» **PROBLEM**
Express the stretch of items from the line that contains "This screenshot has height=952, width=1254." through the line that contains "click(551, 115)" as a JSON list of strings, one per line, with blank lines omitted. Leave the pictures out of the answer.

Screen-element location records:
===============
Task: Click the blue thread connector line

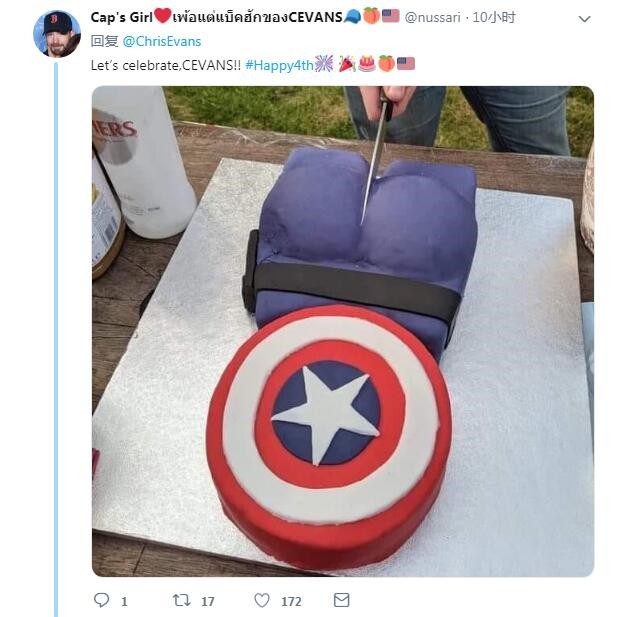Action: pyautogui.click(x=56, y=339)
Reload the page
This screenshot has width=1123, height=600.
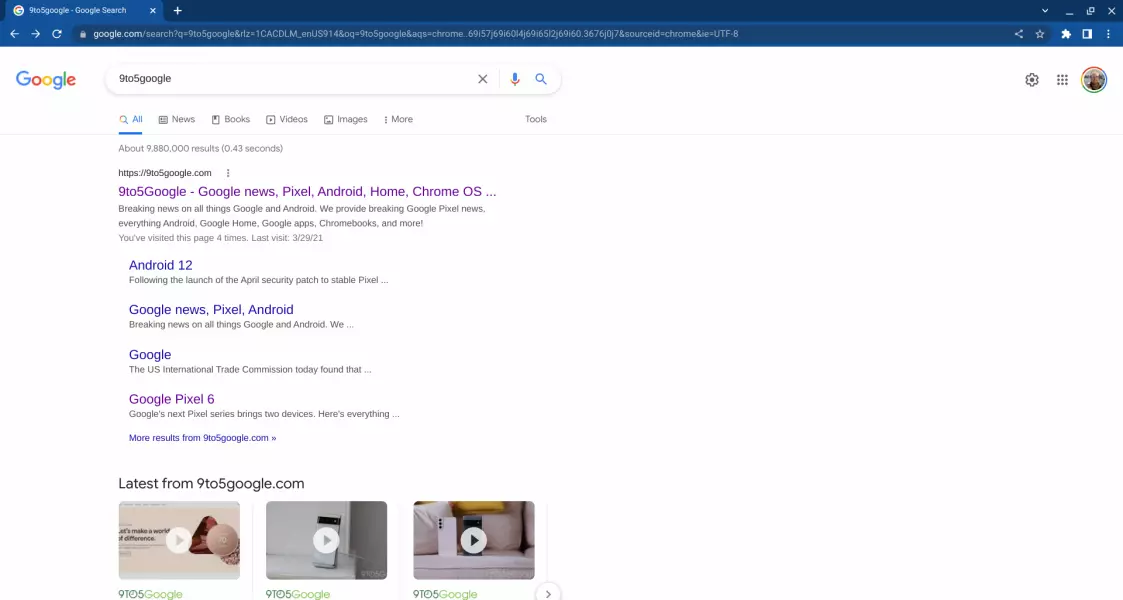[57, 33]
===============
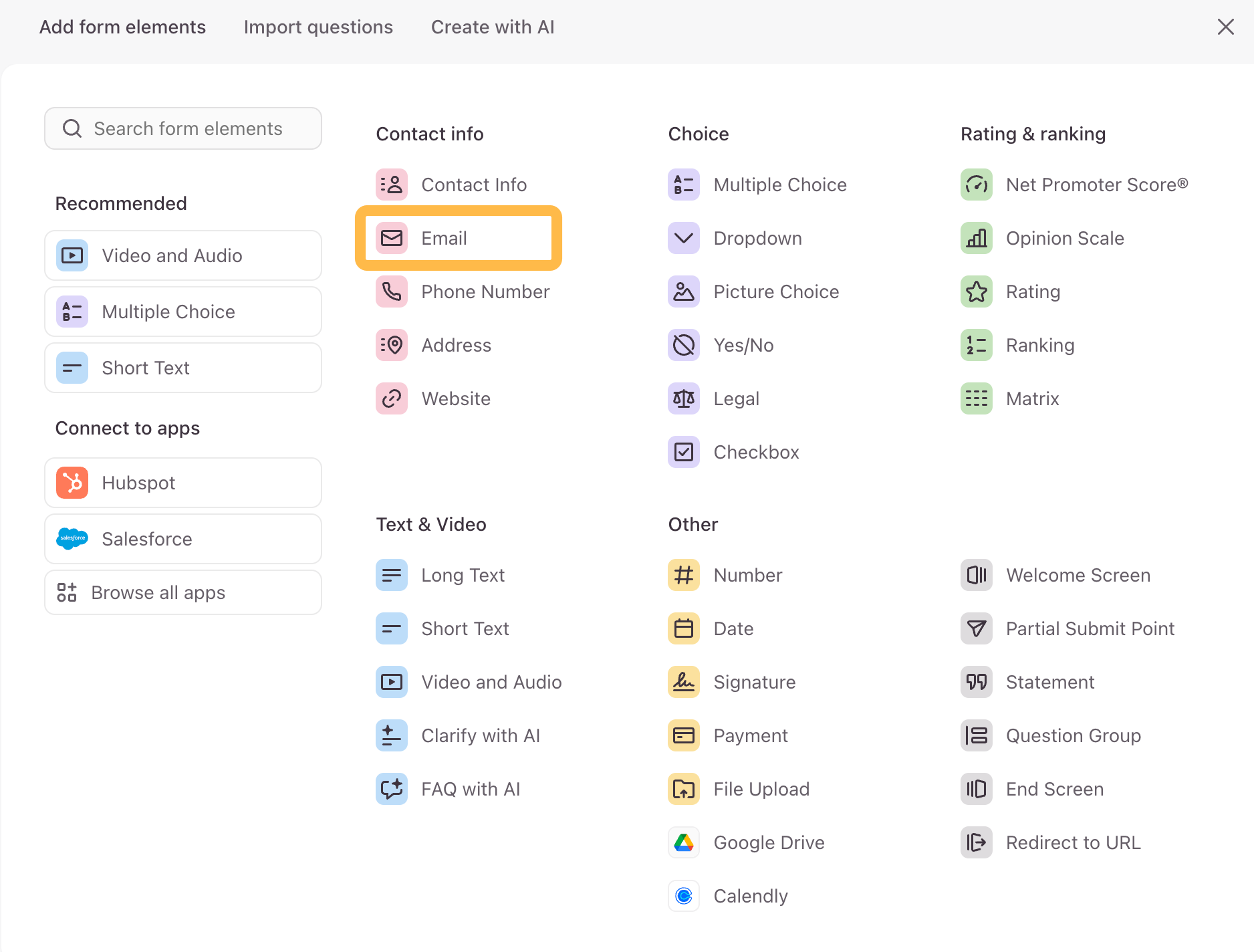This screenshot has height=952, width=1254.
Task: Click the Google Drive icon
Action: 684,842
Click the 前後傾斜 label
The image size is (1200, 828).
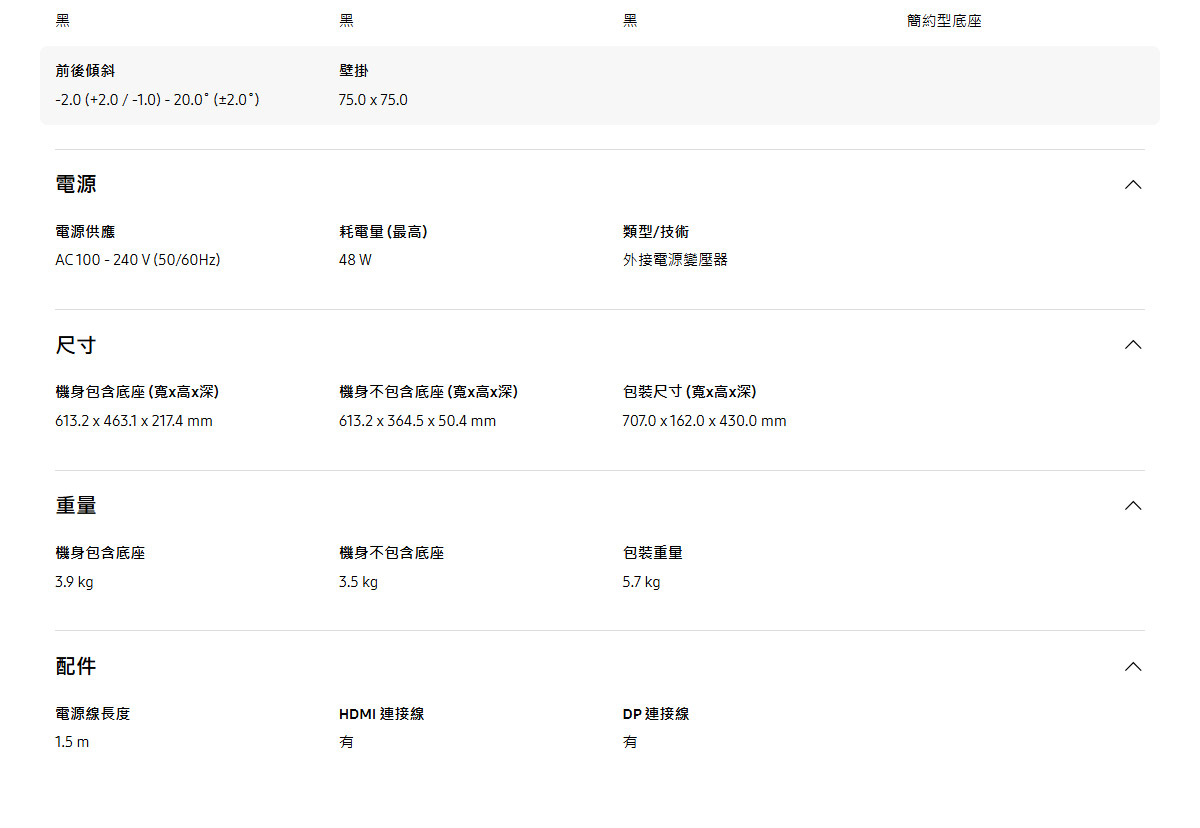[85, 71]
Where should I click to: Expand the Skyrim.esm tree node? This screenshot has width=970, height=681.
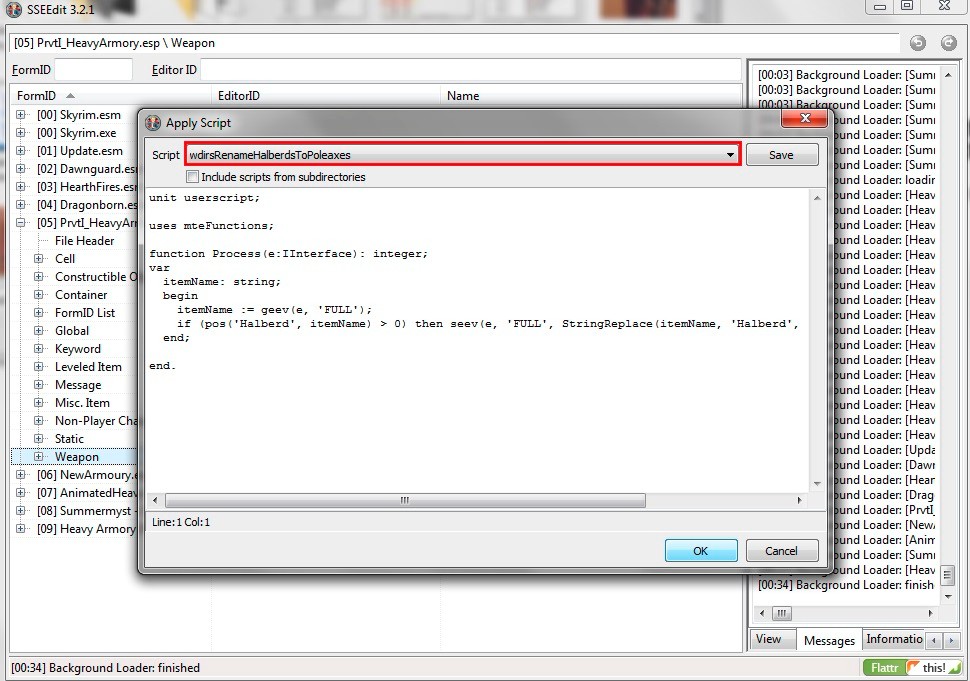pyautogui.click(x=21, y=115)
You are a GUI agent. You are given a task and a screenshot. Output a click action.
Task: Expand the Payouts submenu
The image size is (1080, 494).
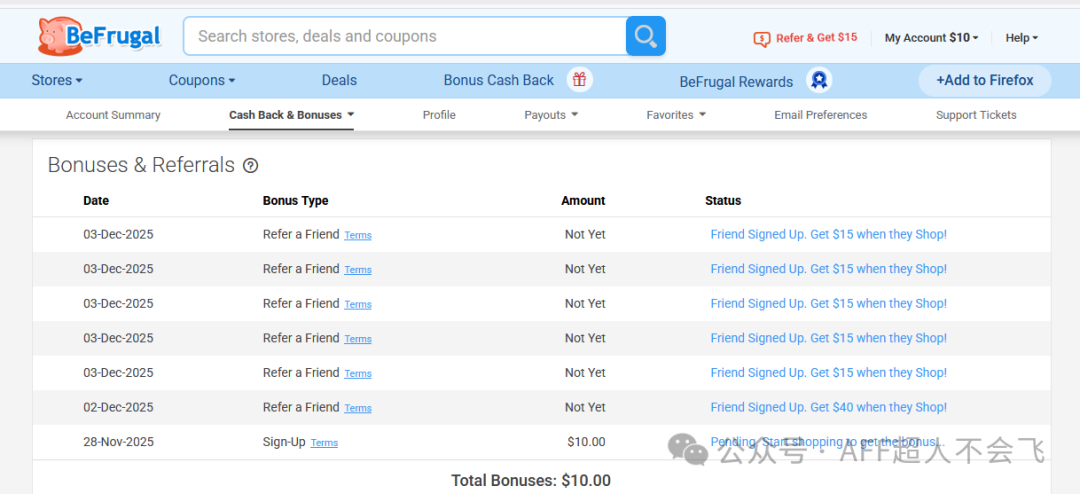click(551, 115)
===============
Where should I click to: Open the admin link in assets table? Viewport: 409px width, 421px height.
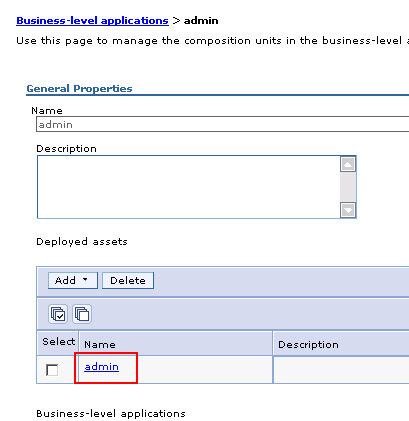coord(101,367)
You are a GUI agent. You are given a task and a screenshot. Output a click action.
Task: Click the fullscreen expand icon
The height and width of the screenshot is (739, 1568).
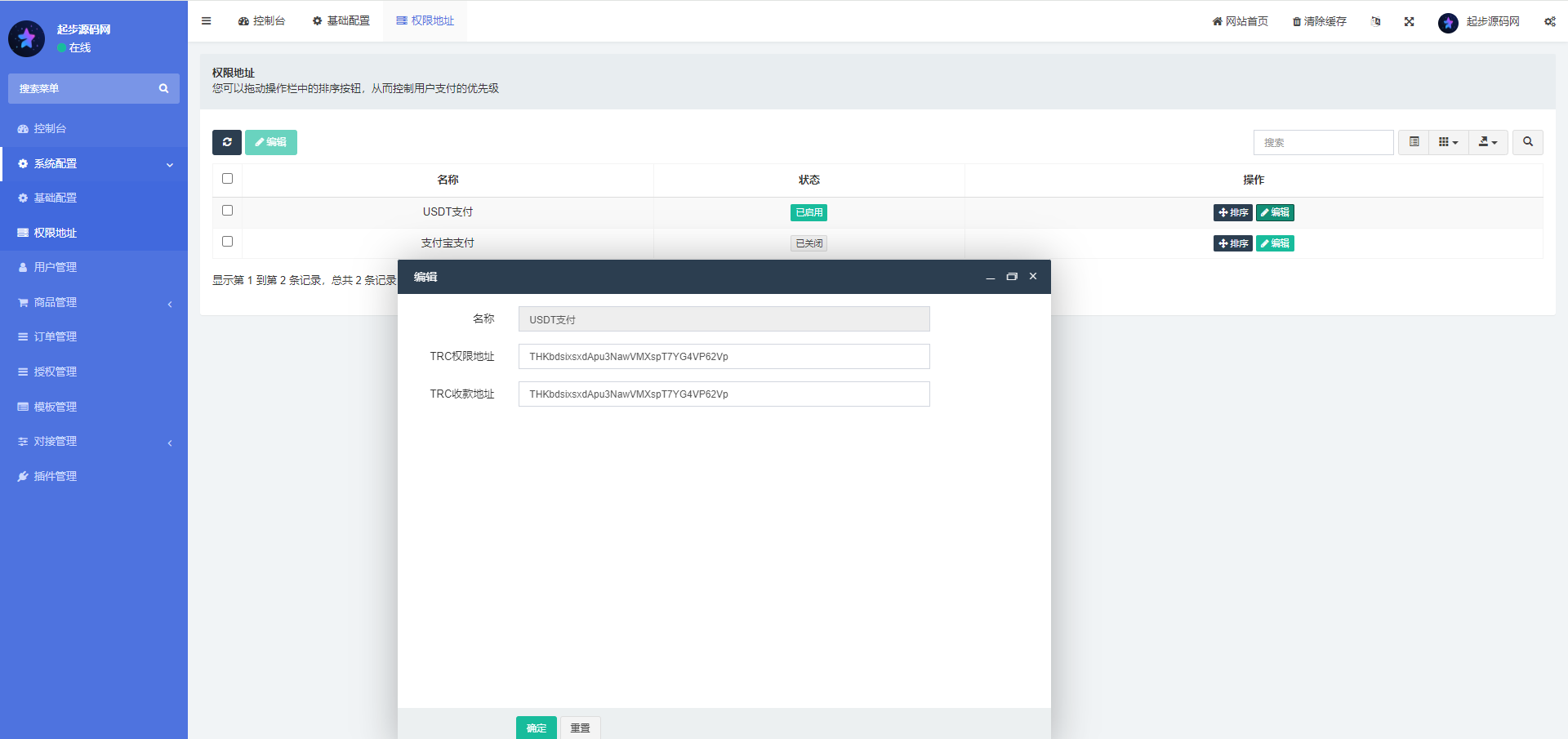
===============
» **EXERCISE OUTPUT**
[
  "This screenshot has height=952, width=1254.",
  "Task: Click the Google Drive icon",
  "Action: 684,842",
  "Click the 前後傾斜 label",
  "The image size is (1200, 828).",
  "[85, 71]",
  "Where should I click to: Expand the Skyrim.esm tree node? This screenshot has width=970, height=681.",
  "pyautogui.click(x=21, y=115)",
  "You are a GUI agent. You are given a task and a screenshot. Output a click action.",
  "Task: Expand the Payouts submenu",
  "The image size is (1080, 494).",
  "click(551, 115)"
]